Fully explain your ideas

To get an excellent score in the IELTS Task 2 writing section, one of the easiest and most effective tips is structuring your writing in the most solid format. A great argument essay structure may be divided to four paragraphs, in which comprises of four sentences (excluding the conclusion paragraph, which comprises of three sentences).

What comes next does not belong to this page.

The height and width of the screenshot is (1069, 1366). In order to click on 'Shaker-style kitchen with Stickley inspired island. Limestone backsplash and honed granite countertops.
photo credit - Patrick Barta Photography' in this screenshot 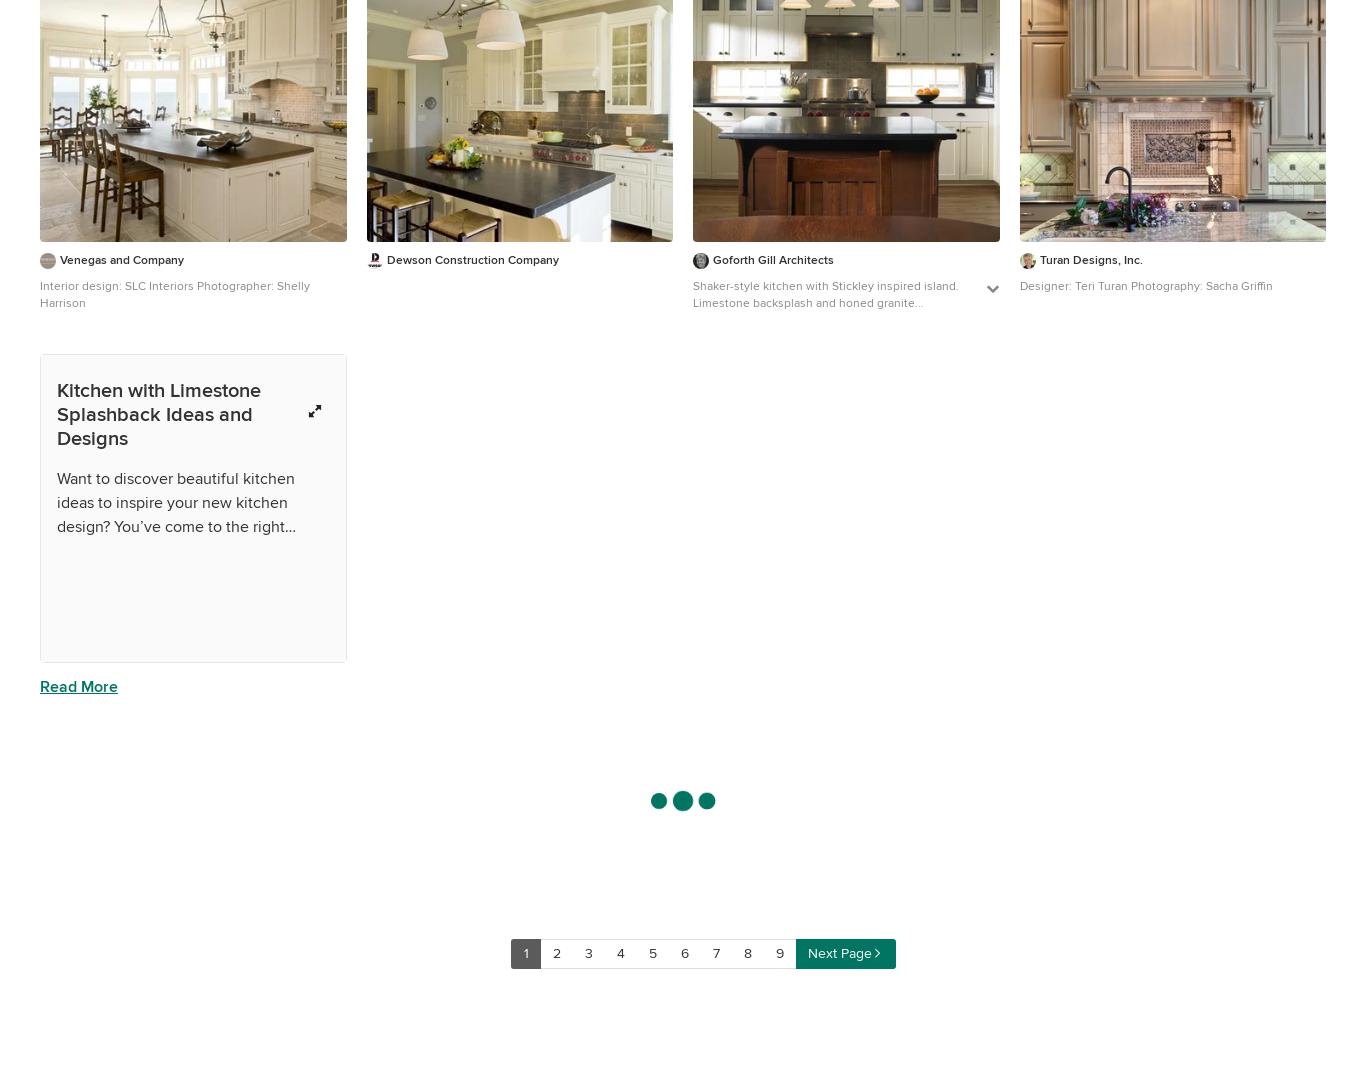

For we to consider an essay structure a great one, it should be looking like this:

  • Paragraph 1 - Introduction
    • Sentence 1 - Background statement
    • Sentence 2 - Detailed background statement
    • Sentence 3 - Thesis
    • Sentence 4 - Outline sentence
  • Paragraph 2 - First supporting paragraph
    • Sentence 1 - Topic sentence
    • Sentence 2 - Example
    • Sentence 3 - Discussion
    • Sentence 4 - Conclusion
  • Paragraph 3 - Second supporting paragraph
    • Sentence 1 - Topic sentence
    • Sentence 2 - Example
    • Sentence 3 - Discussion
    • Sentence 4 - Conclusion
  • Paragraph 4 - Conclusion
    • Sentence 1 - Summary
    • Sentence 2 - Restatement of thesis
    • Sentence 3 - Prediction or recommendation

Our recommended essay structure above comprises of fifteen (15) sentences, which will make your essay approximately 250 to 275 words.